Two of my favorite ways to spend time, reading books and watching movies, sometimes compete for my attention. After all, at my age, it’s hard to knock out a few chapters and a whole movie after dinner without dozing off. And to be fair, I’ve already seen a lot of movies and read a lot of books! This means both that a) I’ve already enjoyed so many of the surefire winners, and b) my tastes are pretty refined and probably even a bit jaded. It takes a bit more to impress me after decades of consumption.

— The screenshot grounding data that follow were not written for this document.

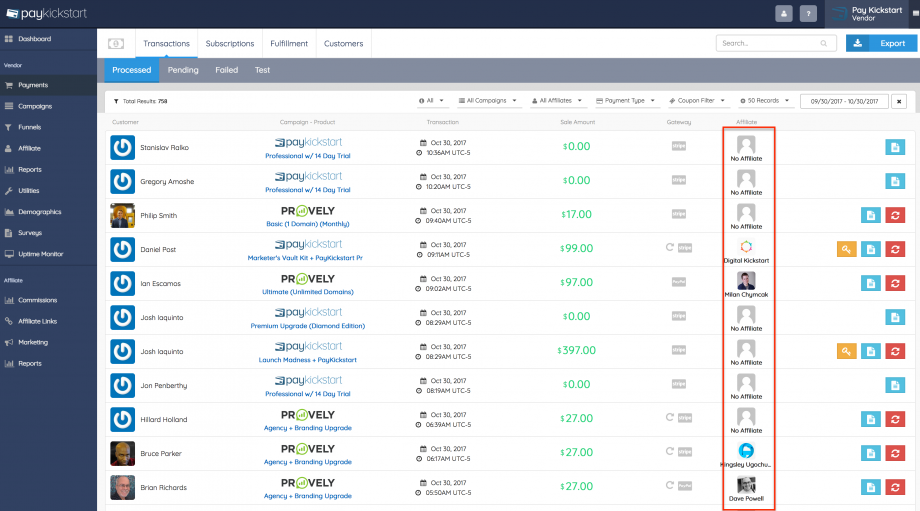
Task: Click the magnifier icon in the search box
Action: click(825, 44)

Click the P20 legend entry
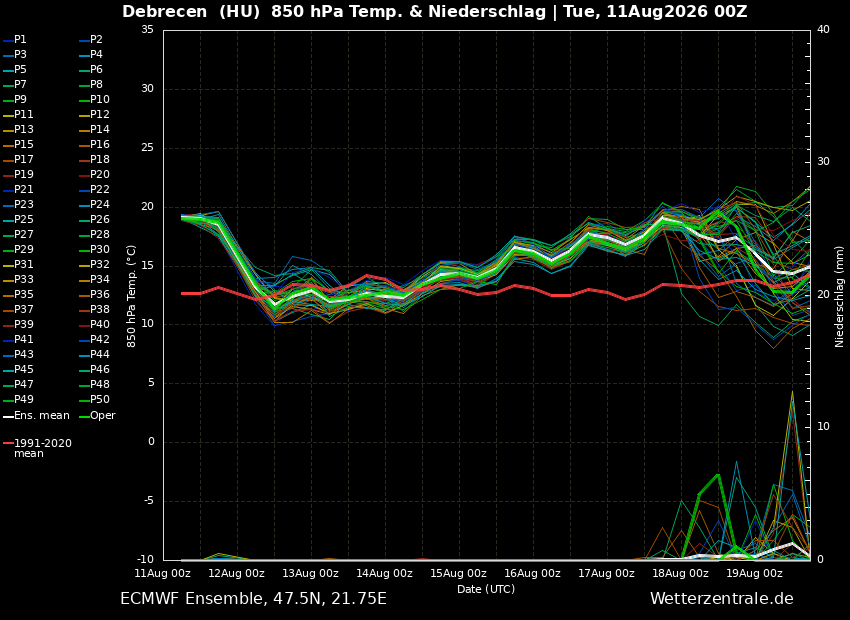[x=94, y=175]
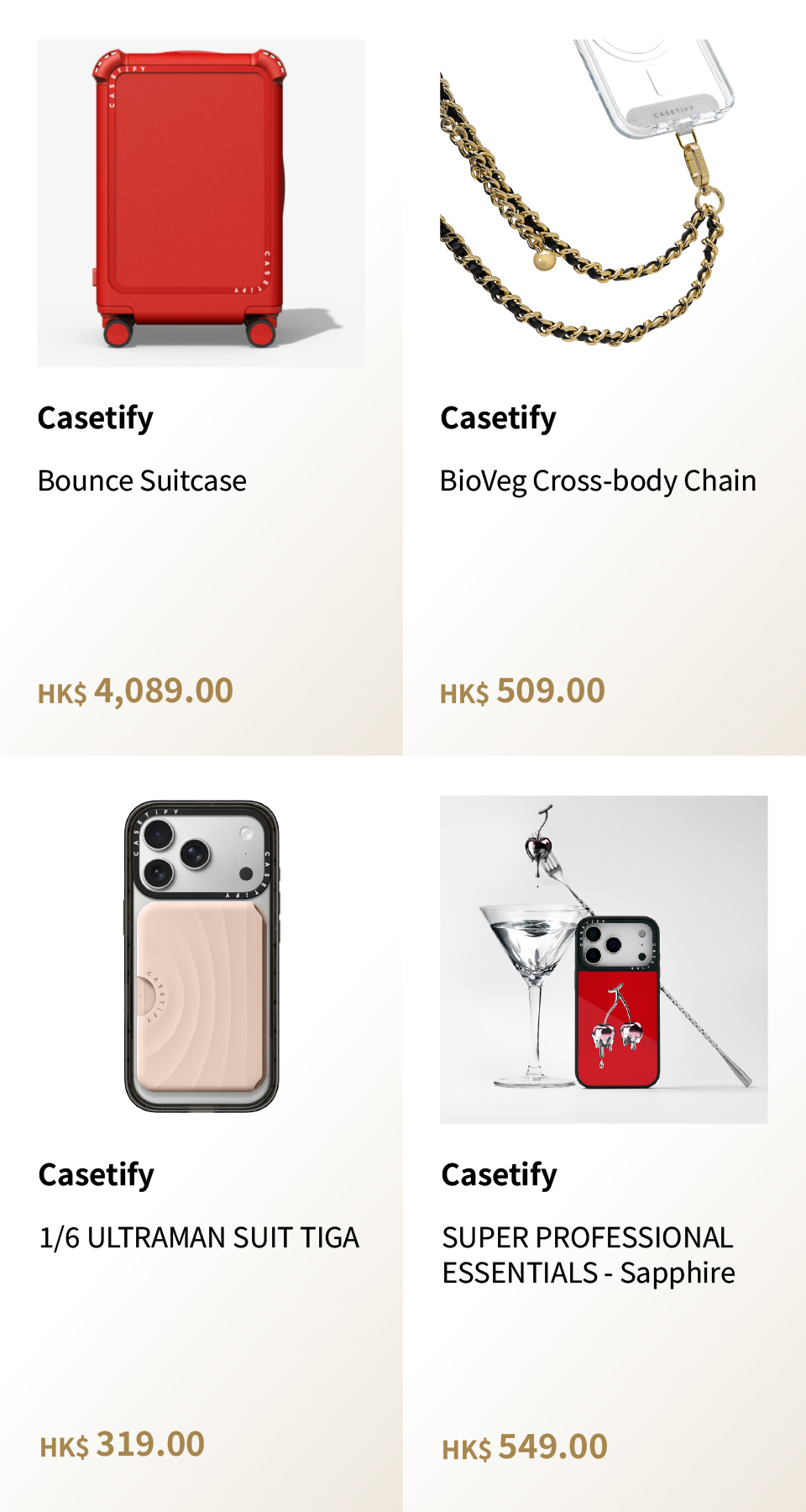
Task: Click the Casetify brand above SUPER PROFESSIONAL ESSENTIALS
Action: pyautogui.click(x=500, y=1175)
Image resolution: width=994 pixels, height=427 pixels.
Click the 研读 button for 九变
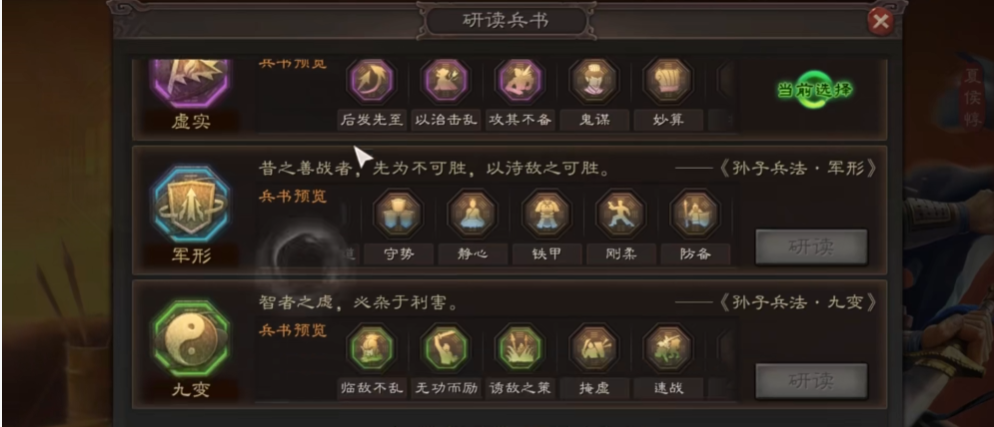pyautogui.click(x=811, y=381)
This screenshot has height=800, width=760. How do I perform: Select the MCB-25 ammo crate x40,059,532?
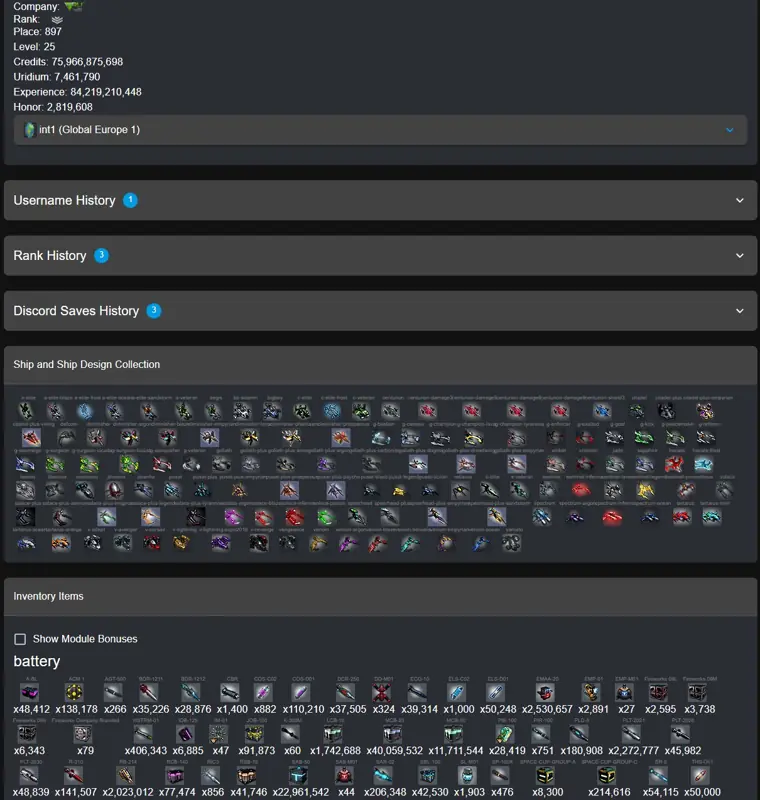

With these two competing impulses in mind, I’ve grown a lot more protective of my time, but also a lot more merciless in how I recommend other people spend their time. I may have a pathological need to finish books I start, mainly so I can render a fully informed and absolute verdict on then, but that is only so that I can say with confidence: DON’T BOTHER. For example: I, English teacher that I am, can confidently say that Dostoevsky’s Crime and Punishment was absolutely not worth the time it took to read. It’s a classic for a reason, with some fascinating moral questions to ponder and a complex central character. It’s also somehow simultaneously dull and melodramatic, and by even century-old standards, needs to be edited by about half. It’s what I’d hold up as a shining example of why we should re-evaluate the canon and find more modern examples of stories that cover similar intellectual ground if we want people to actually embrace and enjoy reading. It’s just… a slog. I’m sorry, Fyodor! I’m not saying your work has no cultural value; just that for 99% of currently living humans, this is a use of time that I simply cannot condone. And honestly, haven’t 99% of previous humans likely lived ok-to-great lives having never read it already? I’m only suggesting we present breathers not feel bad about it.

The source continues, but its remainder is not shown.